> Exercise directions
Please rewrite the mailing-list post about split and join, starting with "Posted to dev@commons.apache.org" and going on through "1.4 split functions.", putting "Python" in place of "Perl".

> Excerpt

============

You are viewing a plain text version of this content. The canonical link for it is here.
Posted to dev@commons.apache.org by Emmanuel Bourg <eb...@micropole-univers.com> on 2004/02/12 18:27:18 UTC
[lang] split & join
Hi, i noticed that the split method in StringUtils is not the reverse
operation of join, is this intended ? The split method treats adjacent
separators as one separator unlike the Perl and JDK 1.4 split functions.
That means it's not possible to join an array and then split the result
to get a similar array, that's quite annoying when manipulating CSV
records. For example:
String[] tab1 = new String[] { "a", "b", "", "d" };
String[] tab2 = StringUtils.split(StringUtils.join(tab1, ';'), ';');
here tab2 = { "a", "b", "d" }, the 3rd element of tab1 is lost.

============

> Raw data

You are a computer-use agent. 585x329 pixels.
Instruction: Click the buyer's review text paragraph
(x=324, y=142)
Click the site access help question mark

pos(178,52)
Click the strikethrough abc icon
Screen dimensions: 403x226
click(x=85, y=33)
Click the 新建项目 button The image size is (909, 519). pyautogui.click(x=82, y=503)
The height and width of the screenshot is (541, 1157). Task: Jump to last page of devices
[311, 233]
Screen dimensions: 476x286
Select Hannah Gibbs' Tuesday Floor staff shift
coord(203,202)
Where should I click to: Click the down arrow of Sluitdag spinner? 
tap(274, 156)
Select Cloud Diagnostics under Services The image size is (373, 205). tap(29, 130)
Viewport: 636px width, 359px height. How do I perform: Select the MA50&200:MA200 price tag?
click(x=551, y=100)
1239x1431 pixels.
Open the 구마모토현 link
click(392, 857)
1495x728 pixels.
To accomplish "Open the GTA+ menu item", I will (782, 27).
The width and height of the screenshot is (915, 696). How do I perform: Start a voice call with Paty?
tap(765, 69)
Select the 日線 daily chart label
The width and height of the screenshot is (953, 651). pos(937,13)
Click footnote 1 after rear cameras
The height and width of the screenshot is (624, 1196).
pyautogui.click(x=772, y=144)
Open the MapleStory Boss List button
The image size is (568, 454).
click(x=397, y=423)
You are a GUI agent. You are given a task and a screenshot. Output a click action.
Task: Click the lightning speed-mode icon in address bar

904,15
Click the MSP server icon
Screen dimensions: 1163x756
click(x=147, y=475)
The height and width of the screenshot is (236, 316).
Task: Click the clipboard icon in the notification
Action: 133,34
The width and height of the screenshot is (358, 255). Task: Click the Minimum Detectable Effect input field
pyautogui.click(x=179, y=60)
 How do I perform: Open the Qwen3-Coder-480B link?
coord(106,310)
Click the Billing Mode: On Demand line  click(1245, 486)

============

> Correct response
Posted to dev@commons.apache.org by Emmanuel Bourg <eb...@micropole-univers.com> on 2004/02/12 18:27:18 UTC
[lang] split & join
Hi, i noticed that the split method in StringUtils is not the reverse
operation of join, is this intended ? The split method treats adjacent
separators as one separator unlike the Python and JDK 1.4 split functions.